Policy likely to come up at tour board meeting
PONTE VEDRA BEACH, Fla. -- It looked as though 70 players would make the cut at the Wachovia Championship until Tripp Isenhour missed a 15-foot par putt on the final hole, dropping the cut to 3-over and allowing 15 players back into the tournament.
The third round barely finished because of a two-hour rain delay, and having 85 players didn't help.
Now, the PGA Tour is again looking at changing the longtime policy that the top 70 and ties make the cut. Several alternatives were discussed last week by the Player Advisory Council, and it will likely come up at the tour policy board meeting at the end of the month.
Among the options:
" Top 60 players and ties.
" Top 65 players and ties.
" The nearest number to 70 players.
" Top 70 and ties, but if the number goes over 78, revert to nearest to 70.
" Top 70 and ties make the cut on Friday, and another cut on Saturday for top 70 and ties.
Once the cut is made, there is typically separation at the bottom of the leaderboard. In a case such as Wachovia, 85 players made the cut, but a dozen or so would not have advanced to the final round.

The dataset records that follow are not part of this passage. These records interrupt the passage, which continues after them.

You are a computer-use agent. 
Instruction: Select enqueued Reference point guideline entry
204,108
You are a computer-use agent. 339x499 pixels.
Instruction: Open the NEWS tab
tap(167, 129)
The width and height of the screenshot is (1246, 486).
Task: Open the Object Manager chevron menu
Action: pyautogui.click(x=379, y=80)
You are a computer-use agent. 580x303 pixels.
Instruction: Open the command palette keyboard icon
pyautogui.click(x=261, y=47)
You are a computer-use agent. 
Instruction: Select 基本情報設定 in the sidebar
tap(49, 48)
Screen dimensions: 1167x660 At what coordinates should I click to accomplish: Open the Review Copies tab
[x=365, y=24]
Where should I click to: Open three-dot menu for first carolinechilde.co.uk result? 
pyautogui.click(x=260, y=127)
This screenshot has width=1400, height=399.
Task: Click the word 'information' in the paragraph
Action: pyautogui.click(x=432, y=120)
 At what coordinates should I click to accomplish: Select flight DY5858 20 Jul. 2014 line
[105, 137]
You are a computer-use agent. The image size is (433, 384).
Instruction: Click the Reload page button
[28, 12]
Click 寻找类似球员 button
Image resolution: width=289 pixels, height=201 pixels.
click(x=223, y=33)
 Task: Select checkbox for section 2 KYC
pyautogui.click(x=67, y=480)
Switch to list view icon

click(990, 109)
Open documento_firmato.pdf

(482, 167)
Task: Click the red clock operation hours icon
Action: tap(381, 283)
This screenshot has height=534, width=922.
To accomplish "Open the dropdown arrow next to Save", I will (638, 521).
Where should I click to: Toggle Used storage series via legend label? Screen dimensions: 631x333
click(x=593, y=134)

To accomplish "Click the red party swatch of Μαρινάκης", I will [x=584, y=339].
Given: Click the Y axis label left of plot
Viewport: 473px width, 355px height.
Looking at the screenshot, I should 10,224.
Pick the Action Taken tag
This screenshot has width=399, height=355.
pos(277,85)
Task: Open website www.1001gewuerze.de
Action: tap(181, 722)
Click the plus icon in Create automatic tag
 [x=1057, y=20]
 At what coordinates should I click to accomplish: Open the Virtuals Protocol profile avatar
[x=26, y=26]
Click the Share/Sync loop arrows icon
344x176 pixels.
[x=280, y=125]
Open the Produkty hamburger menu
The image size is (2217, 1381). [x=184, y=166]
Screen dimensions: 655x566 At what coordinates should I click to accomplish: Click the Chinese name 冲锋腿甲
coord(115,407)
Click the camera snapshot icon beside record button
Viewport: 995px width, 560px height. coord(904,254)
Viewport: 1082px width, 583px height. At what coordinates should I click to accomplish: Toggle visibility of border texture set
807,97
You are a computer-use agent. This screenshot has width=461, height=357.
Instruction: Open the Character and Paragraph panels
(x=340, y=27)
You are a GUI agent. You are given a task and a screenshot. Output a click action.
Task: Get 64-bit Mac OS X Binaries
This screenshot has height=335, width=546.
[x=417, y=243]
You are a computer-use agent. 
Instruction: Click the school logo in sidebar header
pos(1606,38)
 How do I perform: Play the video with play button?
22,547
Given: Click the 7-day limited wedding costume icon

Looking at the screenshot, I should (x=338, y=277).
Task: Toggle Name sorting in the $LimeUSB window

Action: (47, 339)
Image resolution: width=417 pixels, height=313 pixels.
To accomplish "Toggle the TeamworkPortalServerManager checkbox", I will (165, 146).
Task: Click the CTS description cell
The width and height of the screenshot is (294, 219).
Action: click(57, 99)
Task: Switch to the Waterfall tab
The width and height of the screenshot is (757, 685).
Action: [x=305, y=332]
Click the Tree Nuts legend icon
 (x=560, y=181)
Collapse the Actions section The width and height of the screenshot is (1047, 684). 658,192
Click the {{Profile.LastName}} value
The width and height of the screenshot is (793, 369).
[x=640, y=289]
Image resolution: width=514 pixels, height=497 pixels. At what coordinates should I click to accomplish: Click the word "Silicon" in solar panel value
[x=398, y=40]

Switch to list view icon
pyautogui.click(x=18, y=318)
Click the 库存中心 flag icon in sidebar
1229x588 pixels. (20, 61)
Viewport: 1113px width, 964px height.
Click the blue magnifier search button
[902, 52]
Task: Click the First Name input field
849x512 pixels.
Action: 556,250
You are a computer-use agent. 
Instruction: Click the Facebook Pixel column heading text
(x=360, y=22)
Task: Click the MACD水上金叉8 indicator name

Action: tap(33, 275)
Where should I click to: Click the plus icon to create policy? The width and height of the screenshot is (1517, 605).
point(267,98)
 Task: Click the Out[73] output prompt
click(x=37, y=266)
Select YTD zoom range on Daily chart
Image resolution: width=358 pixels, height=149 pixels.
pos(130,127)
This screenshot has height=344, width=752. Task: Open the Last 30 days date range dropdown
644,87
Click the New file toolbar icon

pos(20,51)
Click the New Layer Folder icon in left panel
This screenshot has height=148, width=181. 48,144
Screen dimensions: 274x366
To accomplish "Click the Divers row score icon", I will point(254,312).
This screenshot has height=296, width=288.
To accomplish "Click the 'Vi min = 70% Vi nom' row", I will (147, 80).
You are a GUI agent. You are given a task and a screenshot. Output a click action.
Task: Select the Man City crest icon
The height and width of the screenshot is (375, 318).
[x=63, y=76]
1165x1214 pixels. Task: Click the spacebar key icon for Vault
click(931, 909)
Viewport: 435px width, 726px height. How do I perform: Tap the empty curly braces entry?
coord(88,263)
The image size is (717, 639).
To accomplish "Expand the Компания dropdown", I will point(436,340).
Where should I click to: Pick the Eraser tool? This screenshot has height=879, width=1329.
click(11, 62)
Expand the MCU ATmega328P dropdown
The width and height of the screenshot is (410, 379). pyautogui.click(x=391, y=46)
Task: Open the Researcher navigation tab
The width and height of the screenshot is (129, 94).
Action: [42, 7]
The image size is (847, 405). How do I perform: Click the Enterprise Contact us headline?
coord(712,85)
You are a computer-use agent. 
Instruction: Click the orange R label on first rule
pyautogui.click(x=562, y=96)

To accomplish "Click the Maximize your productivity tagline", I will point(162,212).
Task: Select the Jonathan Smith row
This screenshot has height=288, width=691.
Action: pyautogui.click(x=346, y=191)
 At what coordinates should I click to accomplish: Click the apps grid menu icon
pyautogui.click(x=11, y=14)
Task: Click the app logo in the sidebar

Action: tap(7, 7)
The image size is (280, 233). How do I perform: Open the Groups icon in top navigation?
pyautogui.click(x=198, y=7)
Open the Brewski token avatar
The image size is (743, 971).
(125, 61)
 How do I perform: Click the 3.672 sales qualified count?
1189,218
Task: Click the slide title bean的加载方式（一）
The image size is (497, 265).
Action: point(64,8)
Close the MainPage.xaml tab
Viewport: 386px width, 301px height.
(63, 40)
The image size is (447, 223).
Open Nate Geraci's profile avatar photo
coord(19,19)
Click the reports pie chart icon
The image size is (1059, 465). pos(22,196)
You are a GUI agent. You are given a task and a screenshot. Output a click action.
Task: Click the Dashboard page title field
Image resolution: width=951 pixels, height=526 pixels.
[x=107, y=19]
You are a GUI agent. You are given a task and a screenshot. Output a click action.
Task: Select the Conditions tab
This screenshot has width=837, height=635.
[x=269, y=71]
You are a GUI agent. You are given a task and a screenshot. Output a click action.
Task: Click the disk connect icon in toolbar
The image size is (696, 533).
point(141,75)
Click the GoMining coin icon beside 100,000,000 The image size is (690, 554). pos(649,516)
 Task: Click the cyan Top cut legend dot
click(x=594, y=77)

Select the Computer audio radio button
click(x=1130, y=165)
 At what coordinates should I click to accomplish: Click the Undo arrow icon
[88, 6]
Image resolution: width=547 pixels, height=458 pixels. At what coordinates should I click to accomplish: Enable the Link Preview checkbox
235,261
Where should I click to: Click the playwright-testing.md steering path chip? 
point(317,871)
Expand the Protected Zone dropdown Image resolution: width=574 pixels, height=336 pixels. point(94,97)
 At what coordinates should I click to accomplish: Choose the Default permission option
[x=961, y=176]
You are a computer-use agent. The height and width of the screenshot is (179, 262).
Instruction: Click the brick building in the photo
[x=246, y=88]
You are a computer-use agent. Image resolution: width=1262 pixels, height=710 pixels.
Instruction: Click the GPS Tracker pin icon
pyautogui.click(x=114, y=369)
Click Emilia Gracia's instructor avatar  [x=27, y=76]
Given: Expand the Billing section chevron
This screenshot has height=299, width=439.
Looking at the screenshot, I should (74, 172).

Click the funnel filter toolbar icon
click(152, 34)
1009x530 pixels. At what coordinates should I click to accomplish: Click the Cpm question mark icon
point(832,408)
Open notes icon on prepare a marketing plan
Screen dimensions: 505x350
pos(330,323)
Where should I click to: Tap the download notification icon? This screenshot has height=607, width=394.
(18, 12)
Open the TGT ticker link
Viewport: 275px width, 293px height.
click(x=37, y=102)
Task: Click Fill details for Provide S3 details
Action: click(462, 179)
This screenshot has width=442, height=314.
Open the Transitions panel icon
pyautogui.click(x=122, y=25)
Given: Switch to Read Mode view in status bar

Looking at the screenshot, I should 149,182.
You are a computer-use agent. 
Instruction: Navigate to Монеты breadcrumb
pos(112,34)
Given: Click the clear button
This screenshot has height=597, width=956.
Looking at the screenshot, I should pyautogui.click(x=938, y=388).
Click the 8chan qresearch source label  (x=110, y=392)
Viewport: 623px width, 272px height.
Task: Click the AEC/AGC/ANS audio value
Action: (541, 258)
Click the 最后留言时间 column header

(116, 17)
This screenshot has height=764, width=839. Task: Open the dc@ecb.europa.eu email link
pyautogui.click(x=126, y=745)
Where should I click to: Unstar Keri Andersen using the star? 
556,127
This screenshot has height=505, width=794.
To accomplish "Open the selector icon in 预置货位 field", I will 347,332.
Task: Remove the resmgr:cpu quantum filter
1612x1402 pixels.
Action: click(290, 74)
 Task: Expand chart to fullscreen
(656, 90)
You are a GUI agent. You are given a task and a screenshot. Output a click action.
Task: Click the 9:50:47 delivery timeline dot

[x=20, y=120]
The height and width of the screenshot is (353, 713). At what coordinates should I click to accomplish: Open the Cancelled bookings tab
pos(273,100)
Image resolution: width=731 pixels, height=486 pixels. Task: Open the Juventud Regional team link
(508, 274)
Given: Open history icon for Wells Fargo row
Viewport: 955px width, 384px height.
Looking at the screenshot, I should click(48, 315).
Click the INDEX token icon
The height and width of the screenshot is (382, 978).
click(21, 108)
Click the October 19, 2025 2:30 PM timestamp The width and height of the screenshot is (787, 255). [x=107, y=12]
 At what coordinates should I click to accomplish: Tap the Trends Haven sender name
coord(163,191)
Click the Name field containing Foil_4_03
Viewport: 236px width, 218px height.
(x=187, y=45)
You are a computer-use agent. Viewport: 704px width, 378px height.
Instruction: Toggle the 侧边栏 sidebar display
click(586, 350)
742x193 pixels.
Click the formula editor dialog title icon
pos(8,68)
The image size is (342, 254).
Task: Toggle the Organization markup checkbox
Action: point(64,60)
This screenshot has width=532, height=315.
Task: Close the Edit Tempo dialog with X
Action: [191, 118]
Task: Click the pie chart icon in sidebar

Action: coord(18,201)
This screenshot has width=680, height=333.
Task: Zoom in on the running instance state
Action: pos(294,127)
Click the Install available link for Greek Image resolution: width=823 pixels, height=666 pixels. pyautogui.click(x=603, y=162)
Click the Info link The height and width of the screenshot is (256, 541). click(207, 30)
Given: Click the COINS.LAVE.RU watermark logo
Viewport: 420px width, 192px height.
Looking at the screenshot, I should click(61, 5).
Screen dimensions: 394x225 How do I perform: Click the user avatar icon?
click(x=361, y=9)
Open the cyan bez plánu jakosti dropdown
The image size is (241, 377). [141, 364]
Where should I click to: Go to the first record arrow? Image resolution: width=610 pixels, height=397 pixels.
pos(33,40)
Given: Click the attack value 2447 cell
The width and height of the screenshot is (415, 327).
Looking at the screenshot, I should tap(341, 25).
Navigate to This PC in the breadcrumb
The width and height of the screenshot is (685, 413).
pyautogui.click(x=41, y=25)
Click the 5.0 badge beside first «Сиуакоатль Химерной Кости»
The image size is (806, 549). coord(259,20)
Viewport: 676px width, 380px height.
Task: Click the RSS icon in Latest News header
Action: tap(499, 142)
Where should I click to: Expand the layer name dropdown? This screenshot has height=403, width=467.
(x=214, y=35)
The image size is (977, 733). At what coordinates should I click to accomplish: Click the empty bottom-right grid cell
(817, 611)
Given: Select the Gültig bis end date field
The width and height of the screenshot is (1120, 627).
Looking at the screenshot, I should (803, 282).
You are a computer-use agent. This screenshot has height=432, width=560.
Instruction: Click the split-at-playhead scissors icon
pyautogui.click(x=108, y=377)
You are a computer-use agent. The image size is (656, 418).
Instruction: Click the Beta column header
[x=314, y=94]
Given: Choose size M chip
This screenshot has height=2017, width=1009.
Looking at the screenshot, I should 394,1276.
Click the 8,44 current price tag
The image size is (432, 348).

One reason the cut policy is under review is to cope with pace of play. When a large number of players make the cut and bad weather is in the forecast, officials have little choice but to play in threesomes off both tees. That can really become a problem on the West Coast, where tournaments typically end at 3 p.m. for network television.
Tiger Woods said he would favor top 60 and ties, no exceptions.
"Play better," he said. "Either you play better or you don't."
But there are some ramifications.
Chris Couch (New Orleans) and Brad Faxon (Hartford) each made the cut on the number and went on to win in the last two years. One suggestion was top 60 and everyone within 10 shots of the lead, similar to what the U.S. Open does.
"I wouldn't want to see that because in the summer, when fields are 156, you're cutting out 100 guys," said Jeff Sluman, who favors a Saturday cut if there are more than 78 players.
Sluman lobbied for a change in the cut policy a dozen years ago when he was on the policy board. He now is on the PAC, and he described last week's meeting as "many thoughts and no consensus."
The next step is the May 28 policy board meeting, at which time the board could send it back to the PAC for a specific proposal. Whether anything changes for 2008 is uncertain. Any change to tour regulations requires two policy board meetings.